The result should be an exact copy of every record, with no pictures kept.

──────── INPUT MATERIAL ────────

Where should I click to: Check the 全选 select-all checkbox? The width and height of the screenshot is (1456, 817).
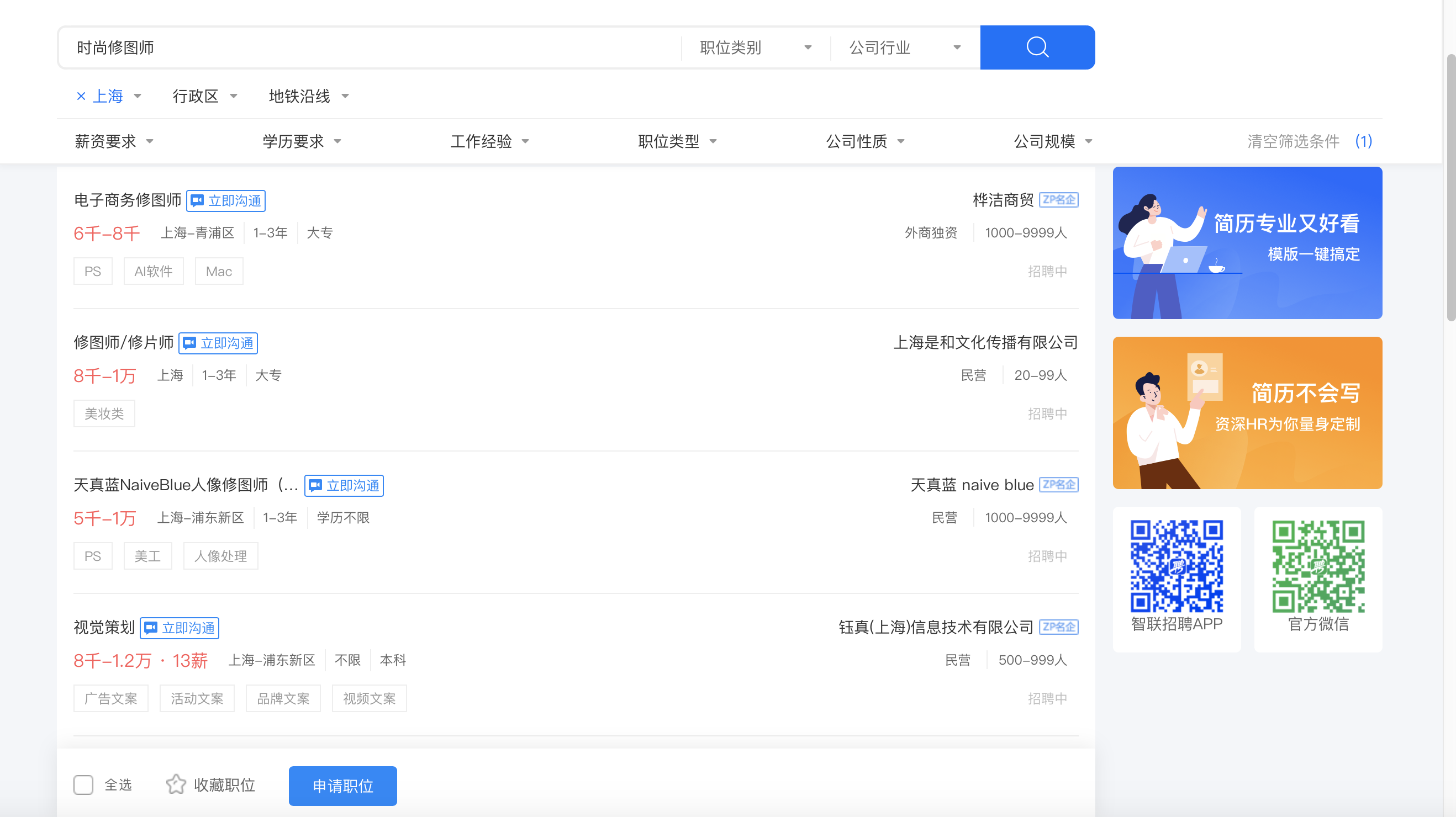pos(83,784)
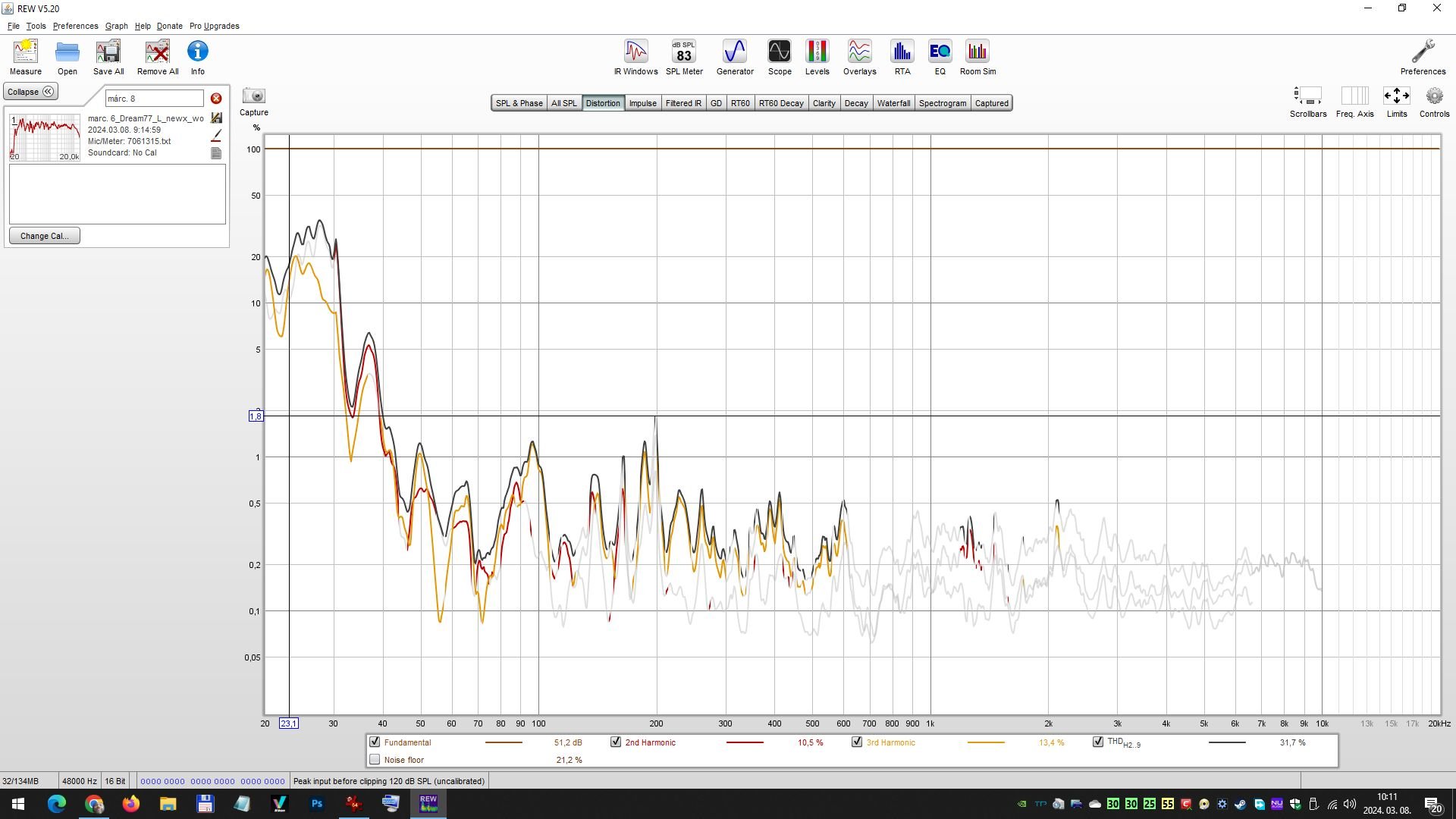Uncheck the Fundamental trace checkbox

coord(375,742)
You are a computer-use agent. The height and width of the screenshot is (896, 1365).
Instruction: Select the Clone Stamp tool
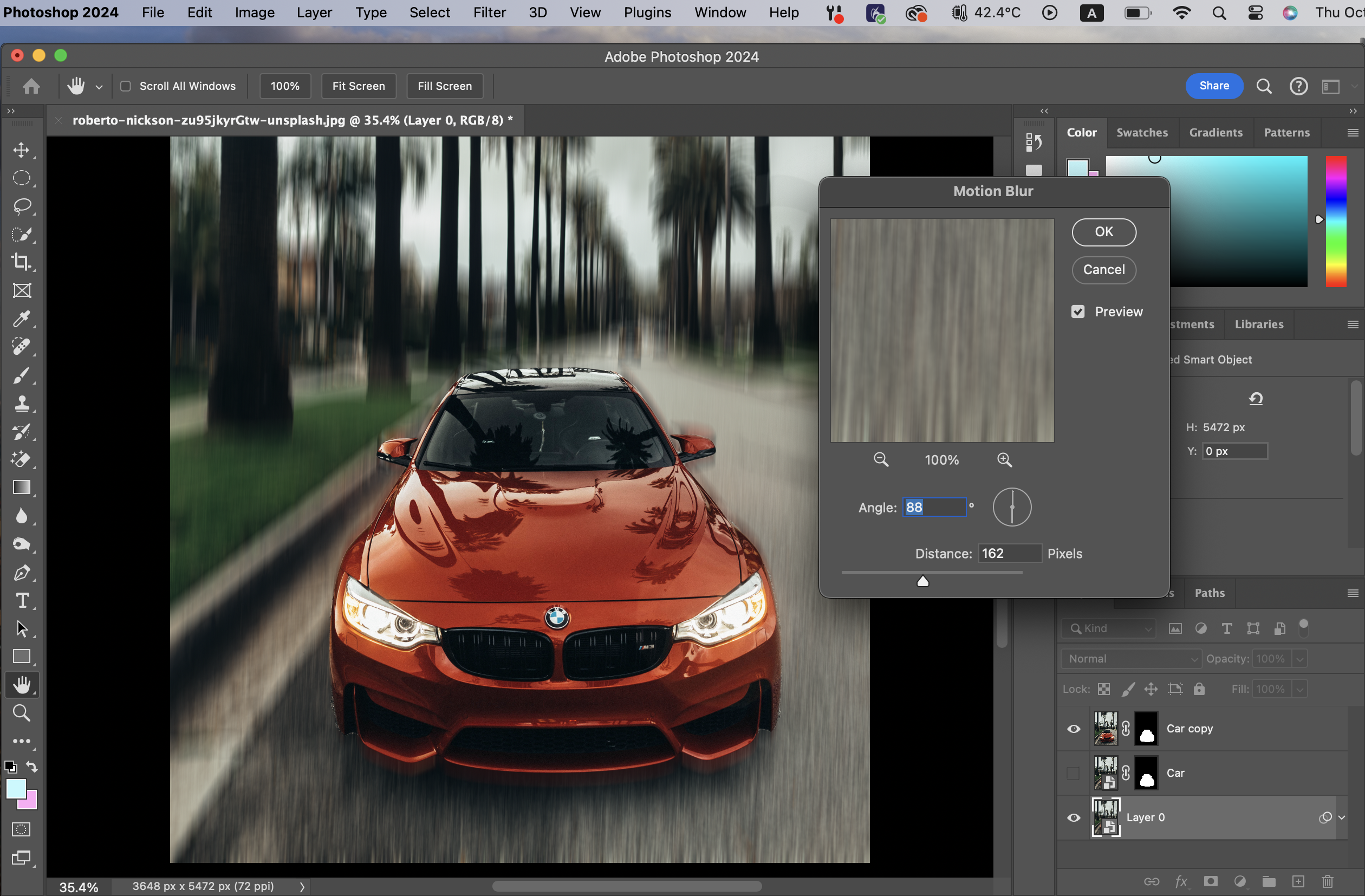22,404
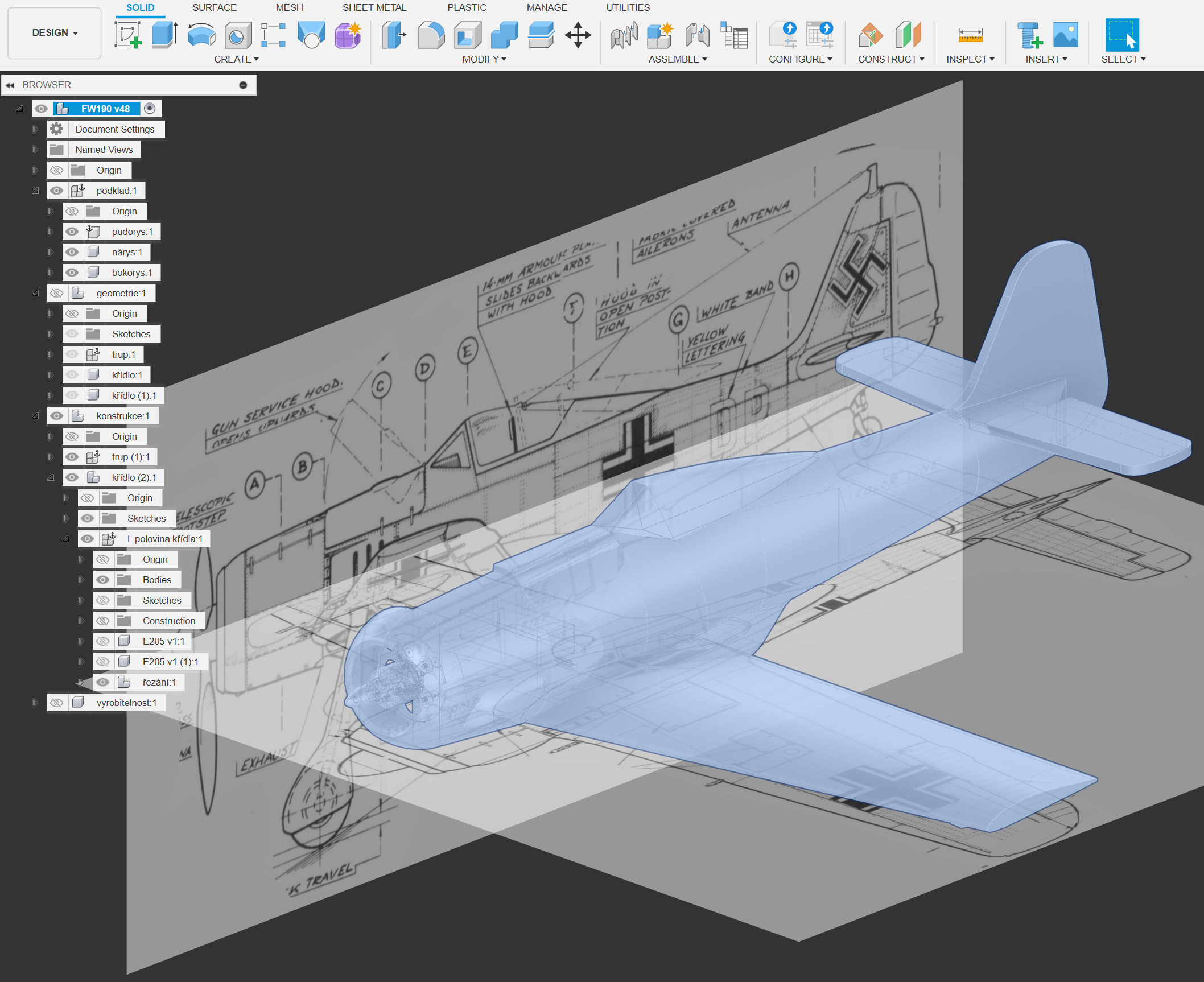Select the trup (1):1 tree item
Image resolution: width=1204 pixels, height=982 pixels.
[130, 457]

────────

SOLUTION TO THE EXERCISE >>
Where should I click to: Check the 全选 select-all checkbox? The width and height of the screenshot is (1456, 817).
pos(83,784)
Uncheck the Fundamental trace checkbox

coord(375,742)
You are a computer-use agent. The height and width of the screenshot is (896, 1365).
Instruction: Select the Clone Stamp tool
22,404
Select the trup (1):1 tree item
Image resolution: width=1204 pixels, height=982 pixels.
[130, 457]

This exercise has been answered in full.